Words to Dream By: Diversity, Collaboration, and Purpose

Inquiries during the Q&A with Bancel spanned from science to business to leadership. Students asked how Moderna plans to tackle new variants of the virus, how its platform could be open sourced for more scientific discovery, and how Bancel keeps his teams motivated in the face of such daunting work.

“I think you get the best out of people when you have a strong sense of purpose,” said the CEO. “You need to set up a culture that is both demanding and collaborative, because without collaboration you cannot have great outcomes. You need a lot of different kinds of expertise to come together.”

“Vision without execution is hallucination,” Bancel continued. “Spend time on the vision—and with the team so that they own that vision.
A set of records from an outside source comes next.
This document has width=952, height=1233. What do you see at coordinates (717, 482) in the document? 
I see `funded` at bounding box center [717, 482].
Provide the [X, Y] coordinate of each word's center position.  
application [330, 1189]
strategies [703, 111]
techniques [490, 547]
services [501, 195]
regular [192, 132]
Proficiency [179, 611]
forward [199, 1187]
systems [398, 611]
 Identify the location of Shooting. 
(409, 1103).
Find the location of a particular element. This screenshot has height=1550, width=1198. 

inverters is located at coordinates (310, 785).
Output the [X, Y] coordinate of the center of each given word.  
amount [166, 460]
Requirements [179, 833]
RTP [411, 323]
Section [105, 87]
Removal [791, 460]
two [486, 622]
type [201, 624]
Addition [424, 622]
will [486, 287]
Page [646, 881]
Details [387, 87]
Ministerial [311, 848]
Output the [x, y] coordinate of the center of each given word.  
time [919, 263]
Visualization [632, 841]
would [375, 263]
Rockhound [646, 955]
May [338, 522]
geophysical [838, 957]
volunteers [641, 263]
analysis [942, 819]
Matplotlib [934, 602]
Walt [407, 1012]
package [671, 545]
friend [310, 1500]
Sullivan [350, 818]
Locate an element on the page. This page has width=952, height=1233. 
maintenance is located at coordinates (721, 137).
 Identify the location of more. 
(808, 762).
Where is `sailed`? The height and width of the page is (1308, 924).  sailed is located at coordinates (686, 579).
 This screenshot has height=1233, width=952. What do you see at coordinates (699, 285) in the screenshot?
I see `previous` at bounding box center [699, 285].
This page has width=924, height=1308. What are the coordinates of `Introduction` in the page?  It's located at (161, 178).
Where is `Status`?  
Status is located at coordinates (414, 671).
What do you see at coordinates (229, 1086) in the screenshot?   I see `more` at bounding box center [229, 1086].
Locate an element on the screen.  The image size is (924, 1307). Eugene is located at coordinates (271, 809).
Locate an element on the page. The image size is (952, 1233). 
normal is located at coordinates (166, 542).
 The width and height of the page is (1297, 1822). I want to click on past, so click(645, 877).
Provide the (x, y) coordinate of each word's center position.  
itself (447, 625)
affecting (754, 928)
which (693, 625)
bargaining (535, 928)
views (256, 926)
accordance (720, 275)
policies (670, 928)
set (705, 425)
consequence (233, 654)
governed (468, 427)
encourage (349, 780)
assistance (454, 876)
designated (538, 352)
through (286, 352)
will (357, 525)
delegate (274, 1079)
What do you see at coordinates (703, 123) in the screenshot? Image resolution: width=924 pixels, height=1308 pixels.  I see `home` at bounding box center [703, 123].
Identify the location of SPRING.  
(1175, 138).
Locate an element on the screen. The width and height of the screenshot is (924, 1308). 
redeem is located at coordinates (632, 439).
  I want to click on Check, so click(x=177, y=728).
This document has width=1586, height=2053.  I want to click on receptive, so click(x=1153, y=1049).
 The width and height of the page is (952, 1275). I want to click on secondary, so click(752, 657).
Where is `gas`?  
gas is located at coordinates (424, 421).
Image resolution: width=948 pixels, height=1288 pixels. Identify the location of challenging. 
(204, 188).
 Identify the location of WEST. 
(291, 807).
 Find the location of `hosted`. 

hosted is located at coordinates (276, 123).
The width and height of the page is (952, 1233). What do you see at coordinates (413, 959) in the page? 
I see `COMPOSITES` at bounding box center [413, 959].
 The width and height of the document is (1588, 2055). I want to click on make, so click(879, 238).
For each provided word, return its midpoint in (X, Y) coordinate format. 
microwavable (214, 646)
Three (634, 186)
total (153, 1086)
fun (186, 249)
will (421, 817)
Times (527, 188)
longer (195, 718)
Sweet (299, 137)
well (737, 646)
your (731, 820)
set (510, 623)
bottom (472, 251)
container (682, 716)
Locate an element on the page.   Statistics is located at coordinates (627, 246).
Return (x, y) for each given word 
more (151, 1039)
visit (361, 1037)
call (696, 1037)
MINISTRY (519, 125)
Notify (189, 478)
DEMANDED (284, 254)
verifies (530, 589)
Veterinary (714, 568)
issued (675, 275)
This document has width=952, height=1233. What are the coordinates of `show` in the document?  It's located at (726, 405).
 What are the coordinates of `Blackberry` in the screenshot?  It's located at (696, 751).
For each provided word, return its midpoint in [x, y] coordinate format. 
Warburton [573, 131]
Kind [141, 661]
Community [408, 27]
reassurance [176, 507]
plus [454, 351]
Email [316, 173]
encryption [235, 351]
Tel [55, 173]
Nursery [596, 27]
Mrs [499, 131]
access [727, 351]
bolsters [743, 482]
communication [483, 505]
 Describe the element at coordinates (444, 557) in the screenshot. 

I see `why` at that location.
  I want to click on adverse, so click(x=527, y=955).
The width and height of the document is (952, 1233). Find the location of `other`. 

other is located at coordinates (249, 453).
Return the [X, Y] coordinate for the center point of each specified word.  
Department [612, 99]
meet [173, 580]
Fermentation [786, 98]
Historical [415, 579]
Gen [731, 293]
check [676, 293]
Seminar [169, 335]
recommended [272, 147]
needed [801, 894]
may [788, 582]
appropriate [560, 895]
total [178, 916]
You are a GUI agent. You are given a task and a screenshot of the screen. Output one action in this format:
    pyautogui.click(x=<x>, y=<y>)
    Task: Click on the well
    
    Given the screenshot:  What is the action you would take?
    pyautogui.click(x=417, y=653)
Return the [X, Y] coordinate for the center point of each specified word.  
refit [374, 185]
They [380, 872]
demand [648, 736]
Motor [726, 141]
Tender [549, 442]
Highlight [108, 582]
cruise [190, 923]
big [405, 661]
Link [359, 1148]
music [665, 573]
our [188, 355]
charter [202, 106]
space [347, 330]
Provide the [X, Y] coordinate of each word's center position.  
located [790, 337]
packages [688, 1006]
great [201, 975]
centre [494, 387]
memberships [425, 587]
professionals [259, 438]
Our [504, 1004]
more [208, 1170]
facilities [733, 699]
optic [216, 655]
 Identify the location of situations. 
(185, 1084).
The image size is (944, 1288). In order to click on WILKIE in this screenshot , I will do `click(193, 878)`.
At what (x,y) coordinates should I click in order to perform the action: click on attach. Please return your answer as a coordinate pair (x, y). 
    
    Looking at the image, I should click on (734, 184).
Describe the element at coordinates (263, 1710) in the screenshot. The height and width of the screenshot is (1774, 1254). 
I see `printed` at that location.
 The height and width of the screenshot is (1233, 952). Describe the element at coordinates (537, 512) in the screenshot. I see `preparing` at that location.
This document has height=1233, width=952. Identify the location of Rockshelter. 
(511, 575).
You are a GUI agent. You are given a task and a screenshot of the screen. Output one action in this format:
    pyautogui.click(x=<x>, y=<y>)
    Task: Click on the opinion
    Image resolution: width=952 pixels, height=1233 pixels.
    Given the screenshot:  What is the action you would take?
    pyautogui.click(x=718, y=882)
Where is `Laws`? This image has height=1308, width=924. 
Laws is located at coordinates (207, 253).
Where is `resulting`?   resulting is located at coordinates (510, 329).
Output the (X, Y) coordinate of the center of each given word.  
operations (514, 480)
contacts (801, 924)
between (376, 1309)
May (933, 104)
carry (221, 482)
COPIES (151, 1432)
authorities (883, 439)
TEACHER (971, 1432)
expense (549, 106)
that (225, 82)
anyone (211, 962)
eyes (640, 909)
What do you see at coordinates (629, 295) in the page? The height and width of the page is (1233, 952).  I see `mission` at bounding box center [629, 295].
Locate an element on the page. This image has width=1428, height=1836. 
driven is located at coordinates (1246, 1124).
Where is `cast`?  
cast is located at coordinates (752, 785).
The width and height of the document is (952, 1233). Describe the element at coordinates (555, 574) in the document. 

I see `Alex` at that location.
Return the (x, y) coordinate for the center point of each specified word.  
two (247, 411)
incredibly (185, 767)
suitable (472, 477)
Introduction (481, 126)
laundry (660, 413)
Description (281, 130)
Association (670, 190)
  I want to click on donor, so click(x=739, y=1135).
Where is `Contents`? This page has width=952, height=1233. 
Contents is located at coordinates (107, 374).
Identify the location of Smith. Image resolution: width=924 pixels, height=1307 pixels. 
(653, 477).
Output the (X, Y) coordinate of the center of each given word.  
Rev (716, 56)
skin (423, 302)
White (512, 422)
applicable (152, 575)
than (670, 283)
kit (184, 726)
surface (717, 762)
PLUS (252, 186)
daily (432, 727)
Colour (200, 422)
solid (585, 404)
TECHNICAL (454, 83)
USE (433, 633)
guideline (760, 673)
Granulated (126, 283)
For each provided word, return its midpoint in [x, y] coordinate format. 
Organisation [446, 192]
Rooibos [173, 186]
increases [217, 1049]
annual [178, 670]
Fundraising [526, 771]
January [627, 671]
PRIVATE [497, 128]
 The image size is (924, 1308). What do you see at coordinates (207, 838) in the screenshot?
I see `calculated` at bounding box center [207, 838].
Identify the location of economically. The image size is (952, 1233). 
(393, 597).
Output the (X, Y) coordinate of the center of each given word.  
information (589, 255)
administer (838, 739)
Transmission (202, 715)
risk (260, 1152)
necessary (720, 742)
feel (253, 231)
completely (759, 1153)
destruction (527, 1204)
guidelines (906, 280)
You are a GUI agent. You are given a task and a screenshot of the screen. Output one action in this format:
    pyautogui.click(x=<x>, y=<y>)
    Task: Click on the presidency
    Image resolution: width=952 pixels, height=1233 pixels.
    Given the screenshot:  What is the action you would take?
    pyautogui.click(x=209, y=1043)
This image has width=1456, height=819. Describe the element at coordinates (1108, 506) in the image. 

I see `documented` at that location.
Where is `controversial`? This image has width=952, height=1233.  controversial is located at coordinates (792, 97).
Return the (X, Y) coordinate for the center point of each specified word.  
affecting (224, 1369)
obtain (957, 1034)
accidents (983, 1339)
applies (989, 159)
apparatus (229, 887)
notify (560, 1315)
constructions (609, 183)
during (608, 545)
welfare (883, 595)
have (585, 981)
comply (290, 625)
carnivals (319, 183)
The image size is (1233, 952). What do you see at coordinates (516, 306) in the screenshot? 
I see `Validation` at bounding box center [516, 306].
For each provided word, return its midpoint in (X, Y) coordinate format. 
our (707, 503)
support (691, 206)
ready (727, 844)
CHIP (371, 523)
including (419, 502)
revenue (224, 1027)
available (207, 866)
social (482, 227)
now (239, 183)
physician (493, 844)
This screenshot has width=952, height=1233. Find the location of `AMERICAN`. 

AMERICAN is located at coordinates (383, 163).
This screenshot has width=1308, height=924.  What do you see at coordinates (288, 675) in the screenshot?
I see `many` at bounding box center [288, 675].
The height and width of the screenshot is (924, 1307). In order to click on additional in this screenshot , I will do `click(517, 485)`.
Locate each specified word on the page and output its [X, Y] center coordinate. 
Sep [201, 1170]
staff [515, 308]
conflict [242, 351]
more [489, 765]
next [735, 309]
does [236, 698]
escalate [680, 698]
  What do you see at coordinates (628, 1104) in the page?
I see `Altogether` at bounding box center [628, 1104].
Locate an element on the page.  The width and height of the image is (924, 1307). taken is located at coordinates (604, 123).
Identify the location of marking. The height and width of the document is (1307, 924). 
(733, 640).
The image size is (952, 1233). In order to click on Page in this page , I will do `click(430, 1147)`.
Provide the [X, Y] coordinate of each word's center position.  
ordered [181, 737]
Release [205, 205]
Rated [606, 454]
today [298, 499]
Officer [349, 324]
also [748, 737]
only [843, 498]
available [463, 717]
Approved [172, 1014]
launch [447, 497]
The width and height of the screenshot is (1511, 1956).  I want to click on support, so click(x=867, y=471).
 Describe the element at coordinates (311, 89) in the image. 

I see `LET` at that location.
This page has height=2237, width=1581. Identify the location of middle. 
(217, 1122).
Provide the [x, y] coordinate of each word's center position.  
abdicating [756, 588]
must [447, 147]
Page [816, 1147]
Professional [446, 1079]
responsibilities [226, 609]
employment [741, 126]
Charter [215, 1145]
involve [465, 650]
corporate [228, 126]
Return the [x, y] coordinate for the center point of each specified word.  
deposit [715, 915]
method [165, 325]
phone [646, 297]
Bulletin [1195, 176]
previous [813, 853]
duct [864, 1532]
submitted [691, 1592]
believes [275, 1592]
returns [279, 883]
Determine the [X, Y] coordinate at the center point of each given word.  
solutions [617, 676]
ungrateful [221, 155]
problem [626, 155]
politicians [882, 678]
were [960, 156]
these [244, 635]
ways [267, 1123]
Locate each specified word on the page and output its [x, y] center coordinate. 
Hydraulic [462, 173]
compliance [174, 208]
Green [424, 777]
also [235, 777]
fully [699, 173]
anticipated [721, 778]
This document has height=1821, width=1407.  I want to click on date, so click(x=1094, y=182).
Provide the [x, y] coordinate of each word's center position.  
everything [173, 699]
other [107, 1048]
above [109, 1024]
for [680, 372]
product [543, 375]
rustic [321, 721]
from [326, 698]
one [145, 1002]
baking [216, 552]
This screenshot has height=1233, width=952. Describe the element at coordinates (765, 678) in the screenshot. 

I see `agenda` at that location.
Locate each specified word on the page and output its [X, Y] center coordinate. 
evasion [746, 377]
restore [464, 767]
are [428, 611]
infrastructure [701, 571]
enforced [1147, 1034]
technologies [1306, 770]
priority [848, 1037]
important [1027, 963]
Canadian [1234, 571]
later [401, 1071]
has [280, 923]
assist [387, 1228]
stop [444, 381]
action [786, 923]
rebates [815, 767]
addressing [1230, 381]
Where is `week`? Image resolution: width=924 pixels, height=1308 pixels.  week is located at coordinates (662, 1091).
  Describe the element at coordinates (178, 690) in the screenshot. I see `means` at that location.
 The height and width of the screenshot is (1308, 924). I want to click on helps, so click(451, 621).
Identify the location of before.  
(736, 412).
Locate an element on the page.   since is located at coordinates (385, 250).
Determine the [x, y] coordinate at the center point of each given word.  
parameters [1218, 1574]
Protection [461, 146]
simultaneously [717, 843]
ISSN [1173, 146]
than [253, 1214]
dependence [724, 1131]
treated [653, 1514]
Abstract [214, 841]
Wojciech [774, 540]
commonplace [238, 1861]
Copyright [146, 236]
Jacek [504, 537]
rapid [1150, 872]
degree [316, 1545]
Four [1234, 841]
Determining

Then spend a lot of time sweating the execution: How do we align things now? How do we make it coherent? How will it play out the next year, and the year after?”

Direct insights like these are worth their weight in gold for students seeking to take their careers to the next level and solve complex problems. Not only do they discover new business applications for technology, data, and science, they also learn how visionary leaders leverage the contributions and abilities of their entire team to achieve collective greatness.

In wrapping up the LinkedIn Live event, Lakhani beamed: “HBAP has been the best pedagogical, learning, and teaching experience for me. We get to meet all of these amazing leaders from such diverse backgrounds, with a mission to help educate them so they can make a difference in the world.”